New Zealand bees are in reasonable health, and haven’t been affected by CCD, which is affecting the honeybees in Europe and North America. But they are still living with varroa, and only this September several hives in Canterbury were found to be infected with the deadly mite.

The varroa mite lays its eggs inside the brood cells of a beehive, where the mites grow up feeding on bee larvae.

Left unchecked, varroa can destroy a hive within a year. It is currently control­led by miticides, but this is only a tem­porary solution; overseas honeybees are already building up resistance.

New Zealand scientists have been looking for more enduring solutions, and have recently developed an organic bio-miticide. The active ingredient is Metharizium sp., a fungus that is lethal to many insects, including varroa mites, but doesn’t harm bees. Until recently at­tempts to use it have failed, because the bees are so adept at detecting and eradi­cating any alien organisms (except per­haps varroa) they quickly clean the Meth­arizium out.
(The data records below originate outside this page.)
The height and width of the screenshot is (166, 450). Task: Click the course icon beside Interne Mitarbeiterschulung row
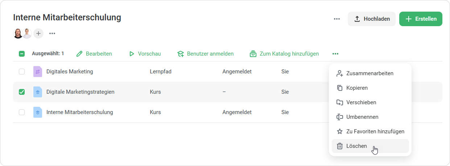38,112
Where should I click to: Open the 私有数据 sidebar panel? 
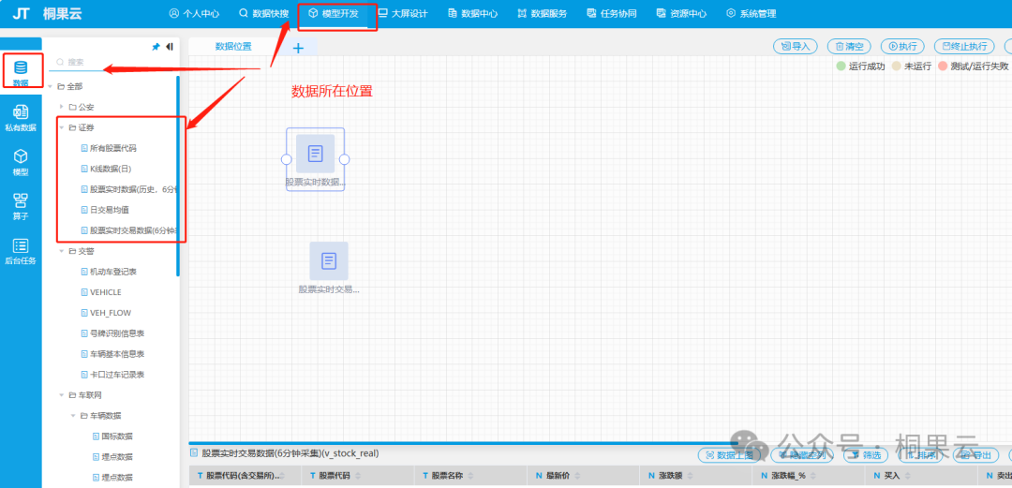coord(21,117)
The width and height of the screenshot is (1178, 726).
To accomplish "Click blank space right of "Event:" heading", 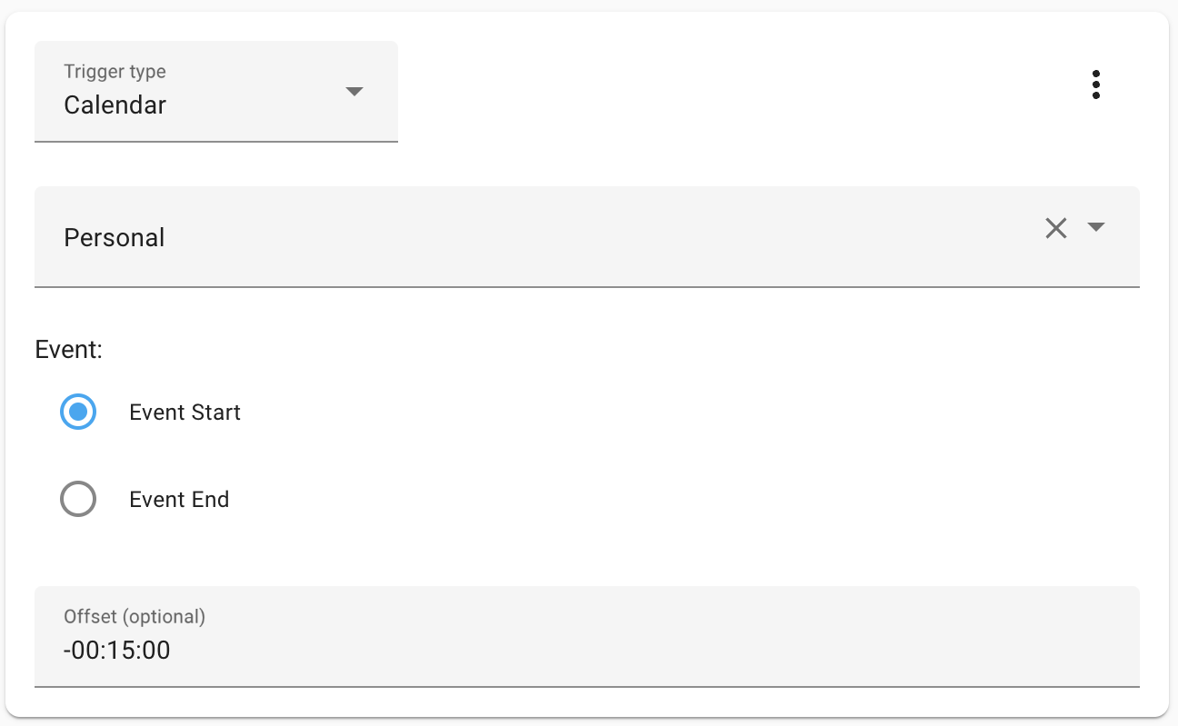I will (x=545, y=350).
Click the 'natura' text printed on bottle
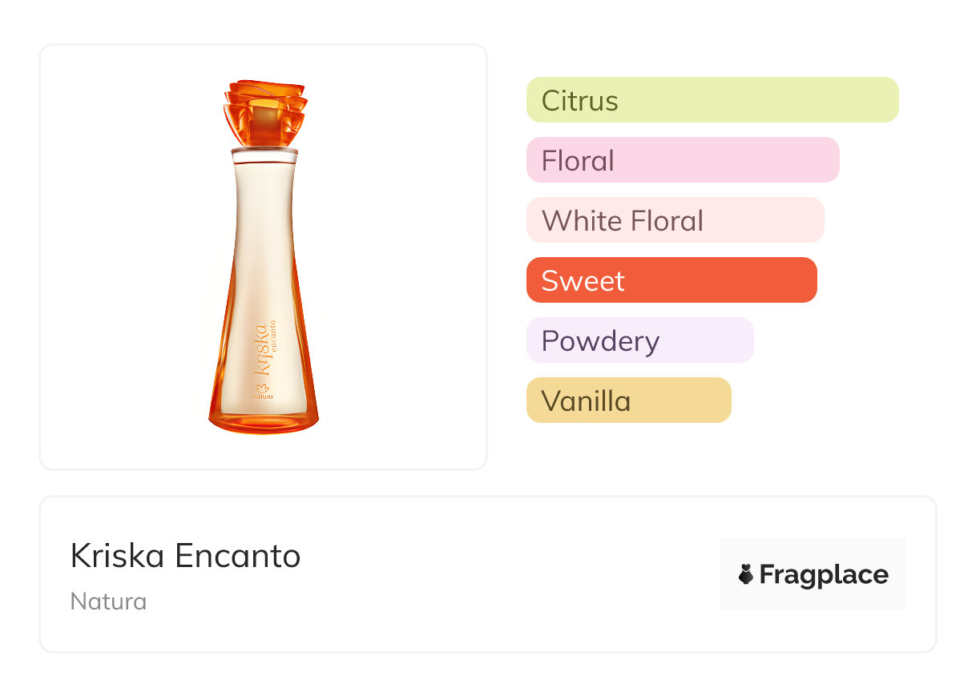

But HortResearch has found a way to stop the bees from doing this. The discovery has been patented and is currently being developed for commer­cial release, hopefully by autumn.

Meanwhile, HortResearch’s Michelle Taylor is continuing research on varroa­resistant honeybees. This has involved chasing a gene that somehow—scien­tists aren’t sure how—renders the mites unable to reproduce. But as the trait is additive (more than one gene influences the trait), it’s quickly diluted by queens mating with drones that don’t carry the gene. Scientists have therefore been ar­tificially inseminating queen bees in the lab. Again, this isn’t a long-term solution, as it’s too expensive and time-consum­ing to service New Zealand’s 344,000 commercial beehives.

Taylor is therefore trying to establish a self-sustaining population of high-resistance queens on Great Mercury Island, away from non-resistant honey­bees. At the end of last year, HortRe­search took 40 hives out to the island, each containing up to 60,000 bees and a queen cell that had been raised from stock that was 80 per cent resistant to varroa. Taylor discovered that while varroa still prevailed in 38 of the hives, two developed 80 per cent resistance. “It’s awesome,” she says. “Eighty per cent was the upper limit of what we’re hoping for, but now we’re trying to push it up to 100 per cent.”

If the experiment is successful, the island could become a vital breeding centre for large numbers of highly resist­ant queens, providing a gene pool that can be fed back into honeybee popula­tions on the mainland.